Universal Approximation with Quadratic Deep Networks
This work addresses the problem of improving neural network efficiency and capability for researchers and practitioners in machine learning, though it appears incremental as it builds on prior studies of quadratic neurons.
The paper investigates the expressive capabilities of quadratic deep networks compared to conventional neural networks, proving four theorems that show quadratic networks can approximate certain functions more efficiently, express functions that conventional networks cannot in the same structure, offer new insights into universal approximation, and require fewer weights in quantized versions for the same error bound.
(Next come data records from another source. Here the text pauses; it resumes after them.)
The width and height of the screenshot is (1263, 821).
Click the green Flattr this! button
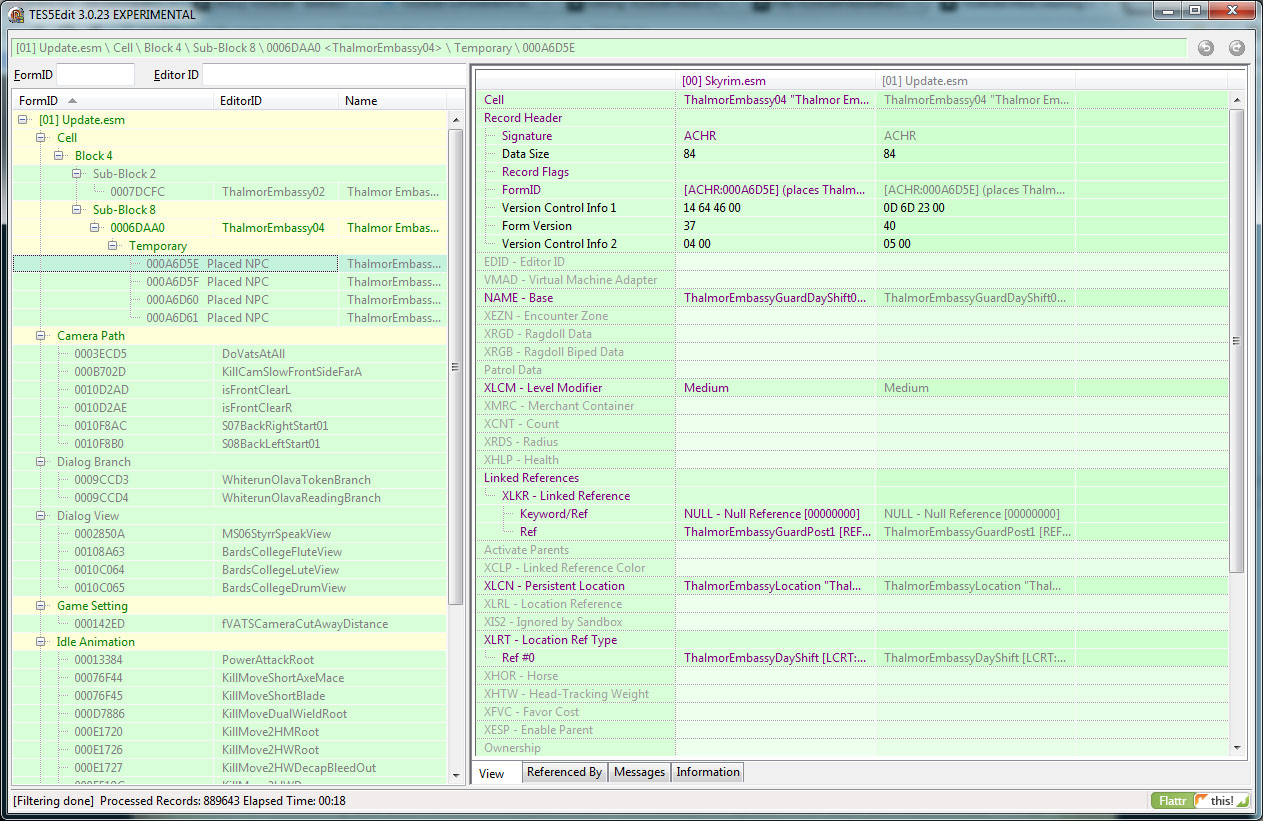(x=1200, y=801)
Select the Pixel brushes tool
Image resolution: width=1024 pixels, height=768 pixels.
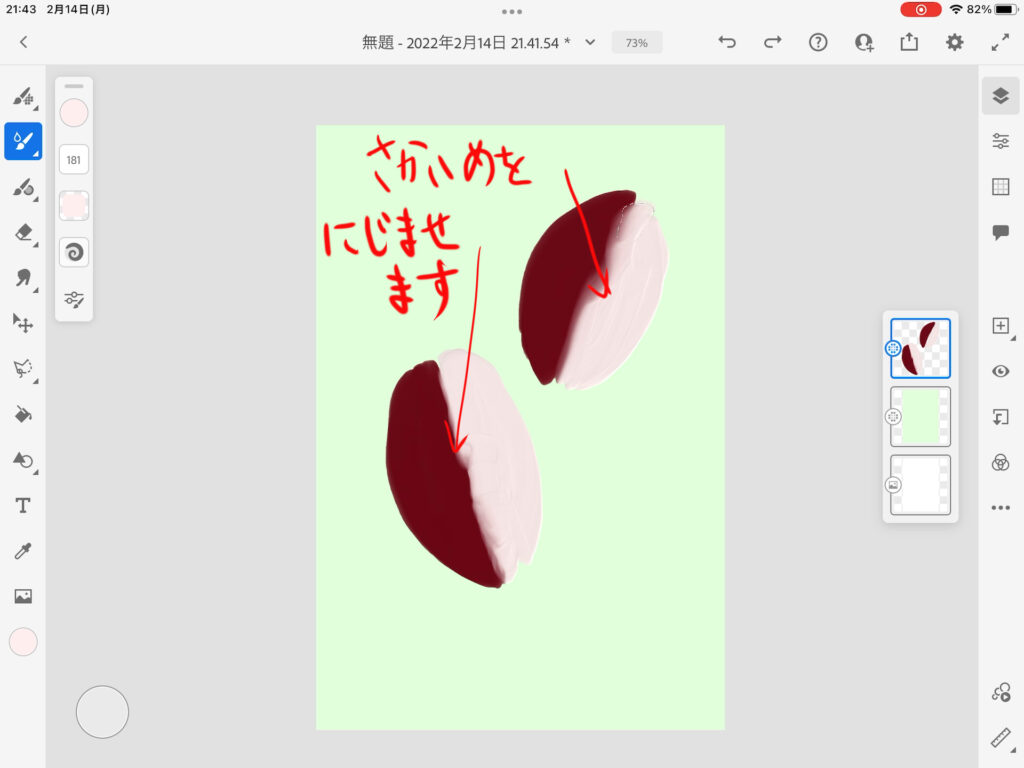pos(22,97)
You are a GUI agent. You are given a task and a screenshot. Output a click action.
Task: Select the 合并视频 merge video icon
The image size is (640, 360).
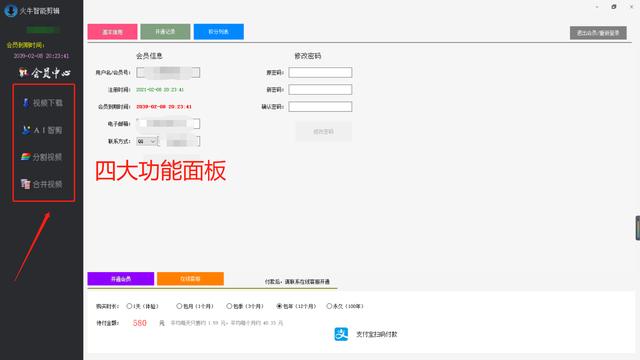[26, 184]
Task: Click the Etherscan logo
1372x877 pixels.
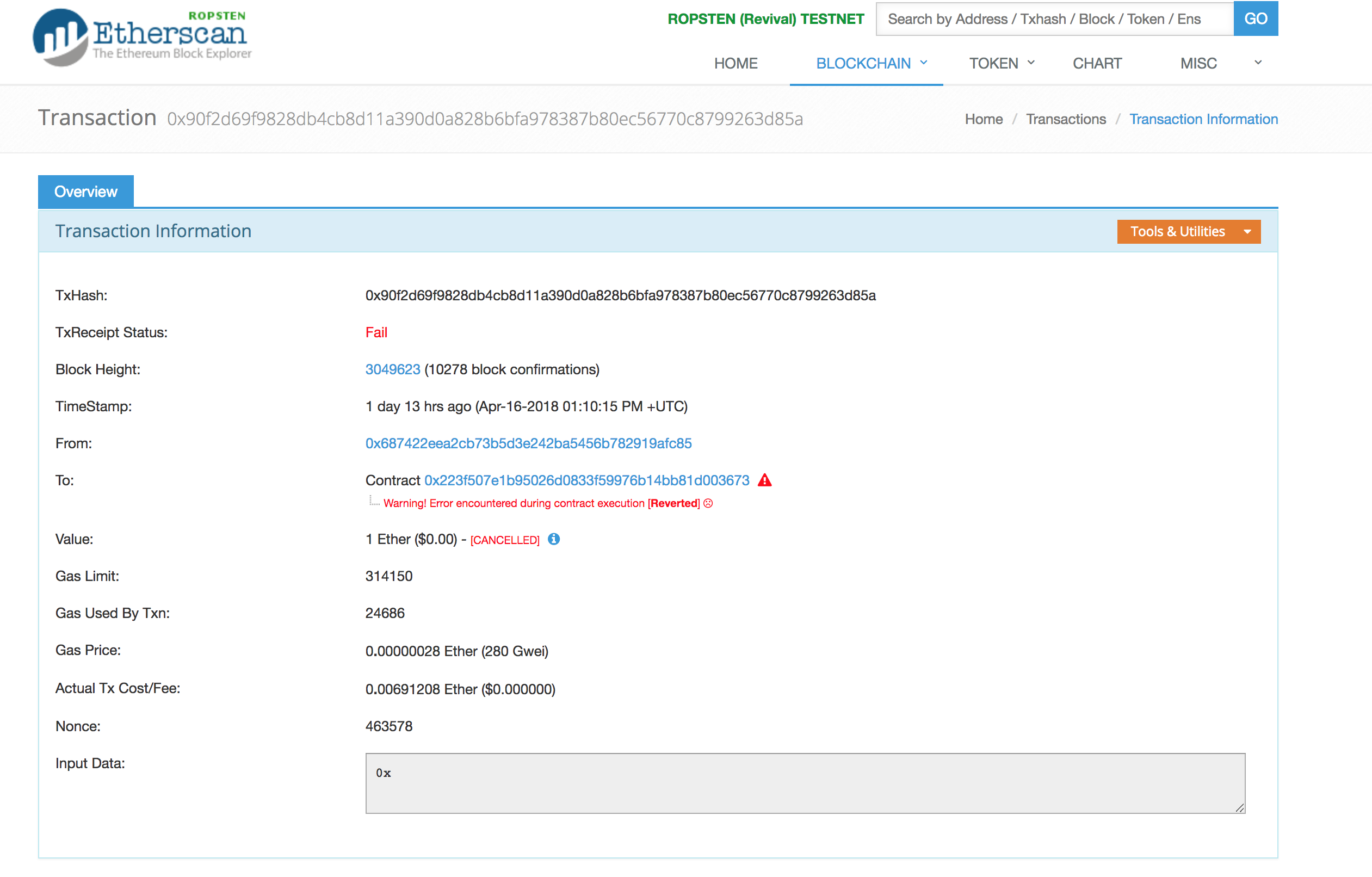Action: (x=143, y=36)
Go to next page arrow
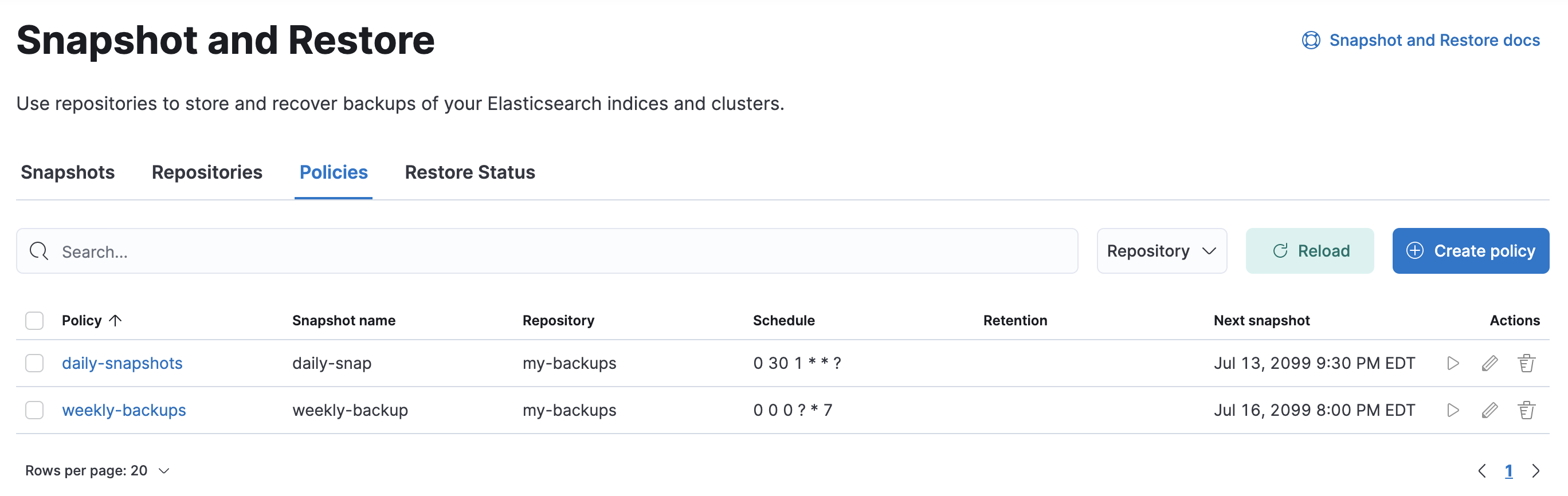This screenshot has height=496, width=1568. [x=1536, y=471]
Recently, deep learning has achieved huge successes in many important applications. In our previous studies, we proposed quadratic/second-order neurons and deep quadratic neural networks. In a quadratic neuron, the inner product of a vector of data and the corresponding weights in a conventional neuron is replaced with a quadratic function. The resultant quadratic neuron enjoys an enhanced expressive capability over the conventional neuron. However, how quadratic neurons improve the expressing capability of a deep quadratic network has not been studied up to now, preferably in relation to that of a conventional neural network. Regarding this, we ask four basic questions in this paper: (1) for the one-hidden-layer network structure, is there any function that a quadratic network can approximate much more efficiently than a conventional network? (2) for the same multi-layer network structure, is there any function that can be expressed by a quadratic network but cannot be expressed with conventional neurons in the same structure? (3) Does a quadratic network give a new insight into universal approximation? (4) To approximate the same class of functions with the same error bound, is a quantized quadratic network able to enjoy a lower number of weights than a quantized conventional network? Our main contributions are the four interconnected theorems shedding light upon these four questions and demonstrating the merits of a quadratic network in terms of expressive efficiency, unique capability, compact architecture and computational capacity respectively.